Четыре встречи. Жизнь и наследие Николая Морозова — страница 21 из 48

В других комнатах и залах музея — тоже скелеты, чучела, банки с уникальными препаратами внутренних органов самых различных животных.

Через музей они прошли в отделение химии, занимавшее комнаты главного здания, сообщающегося с основным домом по проспекту Маклина. Морозов пояснил, что в связи с небольшим штатом этого отделения часть его помещений была передана сначала физиолого-химикам, а с 1935 года — физиологической группе Е. М. Крепса.

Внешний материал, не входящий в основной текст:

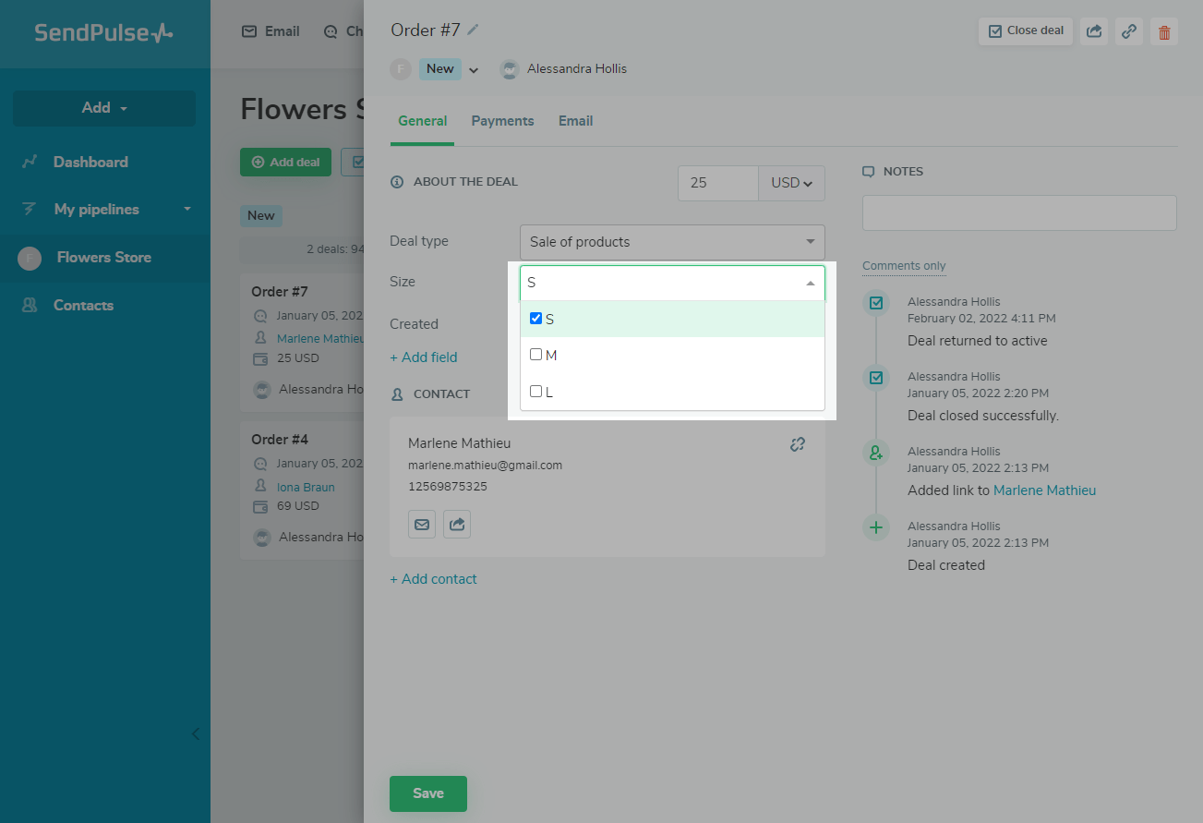Click the share icon in top toolbar

[x=1093, y=30]
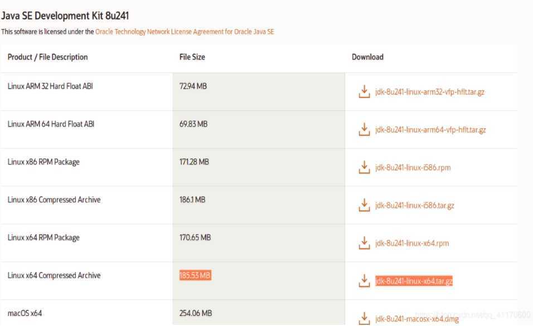Click the highlighted 185.53 MB file size
533x326 pixels.
pyautogui.click(x=195, y=275)
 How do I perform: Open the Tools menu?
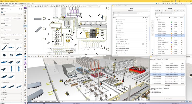pyautogui.click(x=9, y=3)
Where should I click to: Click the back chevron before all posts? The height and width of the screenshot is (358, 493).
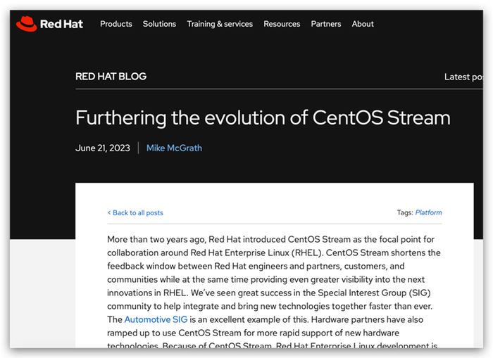coord(109,212)
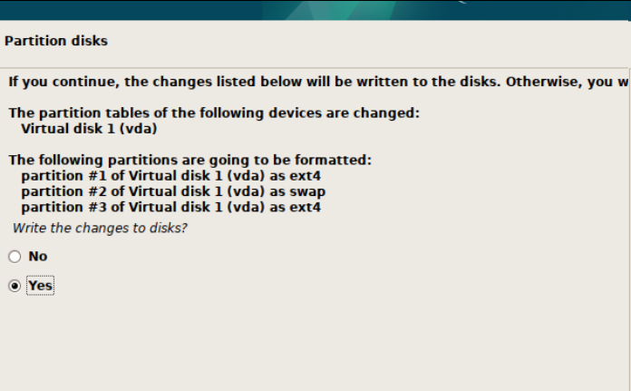This screenshot has height=391, width=631.
Task: Click the "Yes" option label text
Action: pos(40,286)
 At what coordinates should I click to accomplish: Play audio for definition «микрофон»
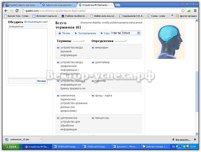tap(93, 48)
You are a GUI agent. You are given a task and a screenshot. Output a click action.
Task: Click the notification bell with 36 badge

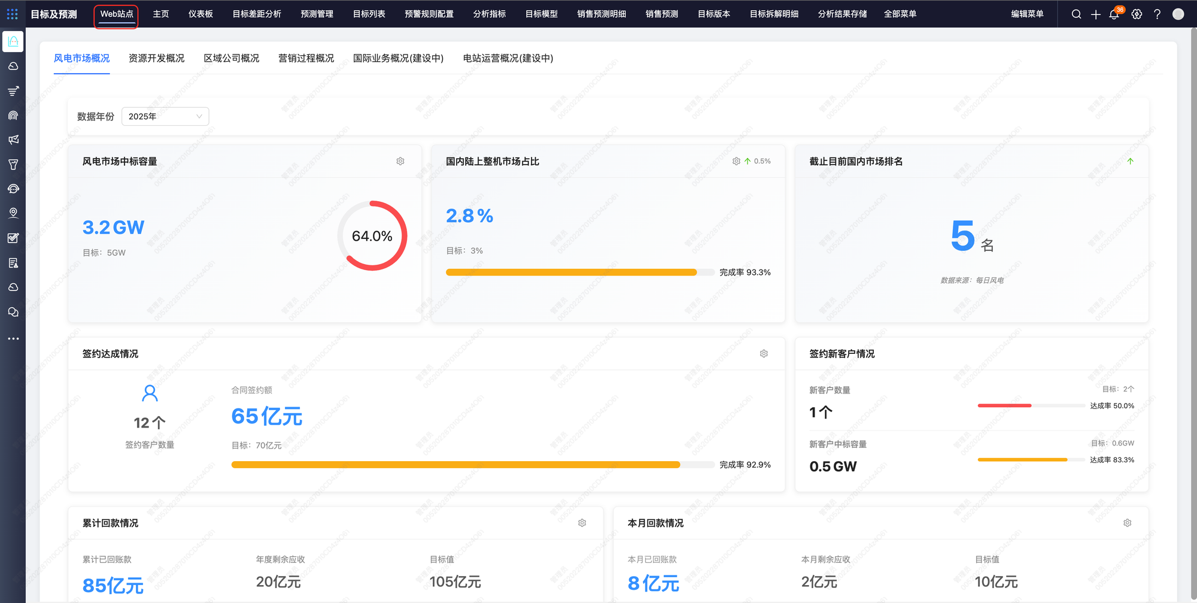tap(1114, 14)
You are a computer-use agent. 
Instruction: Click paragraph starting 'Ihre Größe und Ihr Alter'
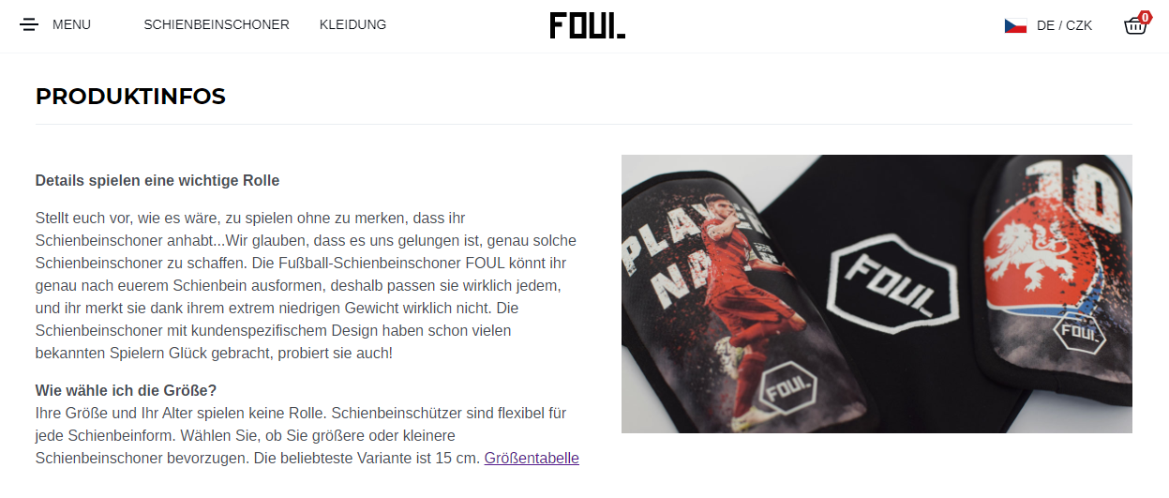307,436
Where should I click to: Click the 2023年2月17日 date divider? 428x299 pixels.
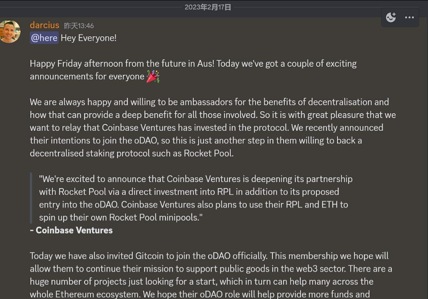pyautogui.click(x=208, y=7)
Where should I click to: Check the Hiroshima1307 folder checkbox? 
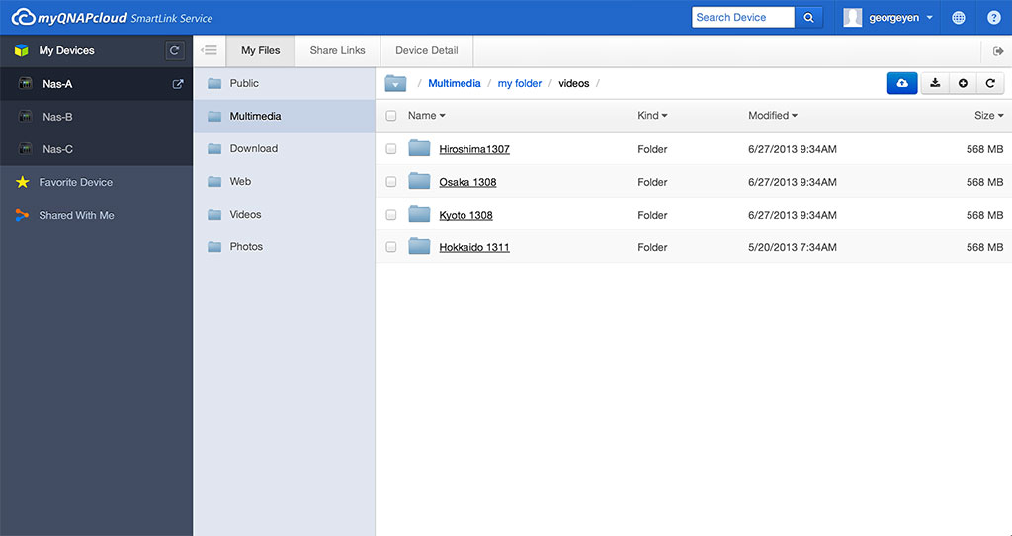391,149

В химической лаборатории грелись стеклянные бани-термостаты с терморегуляторами и чуть слышно жужжали автоматические мешалки, стояли установки для определения электропроводности и концентрации водородных ионов, много другой физико-химической премудрости. В этом помещении находился и кабинет заведующего отделением Ивана Ивановича Жукова, но так как он в лаборатории бывал нечасто (основное место его работы — в университете), здесь работала его сотрудница А. А. Глаголева, которая, как пояснил Николай Александрович, занималась исследованием свойств растворов.

Из химического отделения они опять вернулись в главное здание и поднялись на пятый этаж. Потолки здесь были ниже, окна меньше. Весь этаж занимал зоологический музей. Чучела и банки с препаратами размещались в витринах, на стеллажах, а то, что покрупнее, — на полу. Энтомологические коллекции лежали в шкафах… Но был еще и шестой этаж. Там находились отделения зоологии и экологии, занимающие две большие общие рабочие комнаты и несколько маленьких комнатушек-келий.

— Работать здесь тихо, удобно, но зимой бывает прохладно, а летом слишком жарко, ~ пожаловался Николай Александрович.

В одной из келий работала скромная старенькая седая женщина, окруженная большими и маленькими банками со всякой зоологической всячиной.

— Это Елена Михайловна Непенина, великолепный изготовитель тончайших, ювелирных препаратов, — представил ее Морозов и добавил: — По соседству, в другой келье, трудится таксодермист Николай Петрович Опаровский, тоже большой мастер своего дела, мы сейчас зайдем к нему.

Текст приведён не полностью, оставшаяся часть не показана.